= Exercise aim =
Recast the records from the line containing "You are a GUI" up to and including the line containing "coord(1106,31)" as a numbered list, leaving out any blank lines.

= Material for this task =
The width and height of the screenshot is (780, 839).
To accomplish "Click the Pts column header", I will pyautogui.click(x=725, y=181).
--
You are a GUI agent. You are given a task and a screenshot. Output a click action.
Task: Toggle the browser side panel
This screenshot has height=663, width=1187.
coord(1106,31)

= Solved problem =
1. You are a GUI agent. You are given a task and a screenshot. Output a click action.
2. Task: Toggle the browser side panel
3. This screenshot has height=663, width=1187.
4. coord(1106,31)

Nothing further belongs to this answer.